Reproduce the tail of the data exactly. It starts at the line containing "How do I perform: Click the CPU" and runs to the last line.

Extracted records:
┌────────
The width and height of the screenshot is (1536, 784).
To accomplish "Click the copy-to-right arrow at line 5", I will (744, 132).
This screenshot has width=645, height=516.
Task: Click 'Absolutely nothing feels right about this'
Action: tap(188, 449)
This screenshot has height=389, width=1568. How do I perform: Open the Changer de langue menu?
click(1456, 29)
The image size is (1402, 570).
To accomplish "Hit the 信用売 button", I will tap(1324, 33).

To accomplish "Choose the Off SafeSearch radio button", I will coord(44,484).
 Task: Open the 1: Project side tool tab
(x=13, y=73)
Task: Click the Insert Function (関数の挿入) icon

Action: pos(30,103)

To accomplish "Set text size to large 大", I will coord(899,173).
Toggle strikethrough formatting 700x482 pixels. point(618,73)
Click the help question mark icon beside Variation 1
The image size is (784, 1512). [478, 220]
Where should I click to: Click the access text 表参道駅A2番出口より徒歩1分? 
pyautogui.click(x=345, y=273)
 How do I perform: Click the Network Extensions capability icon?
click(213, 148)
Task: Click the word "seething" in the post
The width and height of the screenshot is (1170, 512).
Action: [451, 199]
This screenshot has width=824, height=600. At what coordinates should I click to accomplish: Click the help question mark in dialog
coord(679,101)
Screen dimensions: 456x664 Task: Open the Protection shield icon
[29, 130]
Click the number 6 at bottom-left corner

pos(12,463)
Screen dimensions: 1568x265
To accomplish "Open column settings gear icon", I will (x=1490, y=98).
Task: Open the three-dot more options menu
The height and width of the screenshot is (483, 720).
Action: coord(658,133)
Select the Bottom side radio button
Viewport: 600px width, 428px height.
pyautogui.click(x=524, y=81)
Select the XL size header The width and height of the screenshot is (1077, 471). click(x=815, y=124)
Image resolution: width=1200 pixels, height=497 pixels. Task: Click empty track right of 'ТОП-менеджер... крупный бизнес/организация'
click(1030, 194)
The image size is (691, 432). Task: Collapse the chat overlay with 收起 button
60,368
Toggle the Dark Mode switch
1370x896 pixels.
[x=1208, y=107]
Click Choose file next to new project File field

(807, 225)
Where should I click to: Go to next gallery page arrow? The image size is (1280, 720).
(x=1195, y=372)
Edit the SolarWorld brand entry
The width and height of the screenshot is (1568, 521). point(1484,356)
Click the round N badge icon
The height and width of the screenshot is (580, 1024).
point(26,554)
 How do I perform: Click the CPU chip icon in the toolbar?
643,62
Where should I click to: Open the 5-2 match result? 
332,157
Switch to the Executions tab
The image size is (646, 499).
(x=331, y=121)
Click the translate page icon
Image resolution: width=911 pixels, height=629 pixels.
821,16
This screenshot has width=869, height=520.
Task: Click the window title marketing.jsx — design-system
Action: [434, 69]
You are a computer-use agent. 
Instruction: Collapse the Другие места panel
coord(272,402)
└────────
RESULT BELOW:
 How do I perform: Click the CPU chip icon in the toolbar?
643,62
Where should I click to: Open the 5-2 match result? 
332,157
Switch to the Executions tab
The image size is (646, 499).
(x=331, y=121)
Click the translate page icon
Image resolution: width=911 pixels, height=629 pixels.
821,16
This screenshot has width=869, height=520.
Task: Click the window title marketing.jsx — design-system
Action: [434, 69]
You are a computer-use agent. 
Instruction: Collapse the Другие места panel
coord(272,402)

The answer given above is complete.